In April 2026, crypto hacks reached a record monthly high, with 29 incidents and $651 million in losses. Drift Protocol and Kelp DAO accounted for most of the losses, raising fresh concerns over DeFi security, North Korean cyber activity, social engineering attacks, and institutional trust in blockchain infrastructure
April 2026 became the worst month on record for cryptocurrency hacks by incident count, with DeFiLlama tracking 29 attacks across crypto projects. Security firm CertiK reported $651 million in losses, making April the largest monthly total since March 2022, excluding the February 2025 Bybit hack.
The wave of attacks turned attention back to DeFi security, admin key access, and state-backed hacking groups. At the same time, market watchers raised doubts over whether open blockchain networks are ready for large financial institutions.

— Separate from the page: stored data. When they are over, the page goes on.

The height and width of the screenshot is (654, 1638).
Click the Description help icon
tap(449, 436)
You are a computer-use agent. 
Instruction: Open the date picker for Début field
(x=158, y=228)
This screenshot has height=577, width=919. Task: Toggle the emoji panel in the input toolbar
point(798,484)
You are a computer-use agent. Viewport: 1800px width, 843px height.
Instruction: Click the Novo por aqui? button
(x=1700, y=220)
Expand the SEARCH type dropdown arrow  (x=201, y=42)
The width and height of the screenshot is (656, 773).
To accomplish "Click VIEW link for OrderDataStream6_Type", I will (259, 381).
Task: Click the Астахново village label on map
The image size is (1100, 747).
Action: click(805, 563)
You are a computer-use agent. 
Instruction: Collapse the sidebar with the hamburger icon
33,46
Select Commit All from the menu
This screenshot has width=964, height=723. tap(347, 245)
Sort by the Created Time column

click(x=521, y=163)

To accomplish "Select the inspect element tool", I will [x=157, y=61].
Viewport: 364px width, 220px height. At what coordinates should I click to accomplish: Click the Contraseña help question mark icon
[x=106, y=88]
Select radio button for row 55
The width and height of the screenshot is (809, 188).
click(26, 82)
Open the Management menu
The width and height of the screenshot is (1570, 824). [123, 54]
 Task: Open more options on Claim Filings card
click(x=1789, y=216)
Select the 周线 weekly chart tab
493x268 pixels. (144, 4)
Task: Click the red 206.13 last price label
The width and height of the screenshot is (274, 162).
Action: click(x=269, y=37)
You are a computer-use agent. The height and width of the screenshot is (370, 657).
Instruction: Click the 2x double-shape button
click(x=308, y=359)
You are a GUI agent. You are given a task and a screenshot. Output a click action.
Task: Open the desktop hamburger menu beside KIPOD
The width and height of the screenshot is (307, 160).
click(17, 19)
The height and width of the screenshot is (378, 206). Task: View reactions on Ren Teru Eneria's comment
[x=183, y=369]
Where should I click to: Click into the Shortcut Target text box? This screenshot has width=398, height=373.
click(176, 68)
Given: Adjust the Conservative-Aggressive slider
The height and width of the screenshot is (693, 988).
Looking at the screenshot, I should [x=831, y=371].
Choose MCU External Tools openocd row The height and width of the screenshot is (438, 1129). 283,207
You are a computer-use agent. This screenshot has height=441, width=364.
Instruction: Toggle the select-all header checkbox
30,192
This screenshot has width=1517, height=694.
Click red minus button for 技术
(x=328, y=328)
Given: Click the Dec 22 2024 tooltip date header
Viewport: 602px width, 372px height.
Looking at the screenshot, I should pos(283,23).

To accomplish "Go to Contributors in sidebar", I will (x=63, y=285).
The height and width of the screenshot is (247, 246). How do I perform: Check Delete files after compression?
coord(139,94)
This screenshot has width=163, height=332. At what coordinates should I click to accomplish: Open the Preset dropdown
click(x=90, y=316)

Drift and Kelp DAO Drive April Losses
Drift Protocol and Kelp DAO hacks were the two largest incidents in April with combined losses reaching about $579 million. Kelp DAO recorded the biggest single loss at about $292 million, while Solana-based derivatives exchange Drift Protocol lost about $280 million.
The Kelp DAO incident also raised concerns around bad debt in DeFi lending markets. Several groups later pledged emergency loans and donations to help reduce pressure linked to the attack.
Drift Protocol said its incident followed a long social engineering campaign. The team said attackers spent about six months targeting people linked to the project before gaining access to critical systems.
The method raised concern because the attack did not appear to rely only on a smart contract flaw. An X user known as CuriousCrypto said, “Drift and Kelp were not caused by a code bug. It was social engineering carried out over months against people with admin keys.”
North Korea Link Draws More Attention
The Drift case added to concerns over North Korean cyber activity in crypto markets. According to TRM Labs, around 76% of crypto value taken through hacks this year has links to North Korea, based mainly on the Drift and Kelp DAO incidents.
TRM Labs also said North Korean hacking groups have taken more than $6 billion from crypto operations over several years. These attacks have often targeted exchanges, DeFi platforms, bridges, and teams with access to private systems.
Reports linked several major attacks to advanced social engineering. In many cases, this can include fake job offers, long online contact, malware, or attempts to reach people with access to key systems.
However, naming the attackers is not always simple in crypto hacks. Security teams usually study wallet movements, attack patterns and off-chain clues. For that reason, some claims about who was behind an attack may remain open until more evidence comes out.
Smaller Hacks Add to Security Concerns
April also included smaller attacks across the crypto sector. Polkadot-based Hyperbridge lost about $2.5 million after an attacker used a token gateway weakness.
The attacker first stole about 245 ether. About an hour later, the same attacker used a forged cross-chain message to bypass Merkle Mountain Range proof checks.
The attacker then minted and sold about 1 billion bridged DOT tokens. The case showed how bridge systems can face risks when message verification fails.
These incidents added to earlier concerns from DeFi users and institutions. Balancer’s $120 million hack last year had already raised questions because the affected smart contracts had been audited and used for years.
Wall Street Weighs Blockchain Risk
The April hack wave came as traditional finance firms explored tokenization and blockchain settlement. BlackRock and JPMorgan leaders have spoken about tokenized assets, but DeFi security remains a barrier for large institutions.
JPMorgan analysts recently said, “Persistent security vulnerabilities and a stagnant total value locked continue to limit DeFi’s institutional appeal.” The statement reflected caution from firms that need stronger controls before moving large assets onchain.
Some banks may prefer permissioned blockchain networks. These systems allow selected parties to manage access, review activity and reverse transactions when errors or theft occur.
Still, that approach raises questions about decentralization in crypto. Stablecoin issuers and blockchain teams have already frozen funds or limited transfers after attacks, showing that some crypto systems depend on central controls.
April’s record hack count therefore leaves the sector facing closer review. DeFi projects may need stronger access control, better monitoring, and clearer emergency plans as institutions assess whether blockchain infrastructure can support large-scale financial use.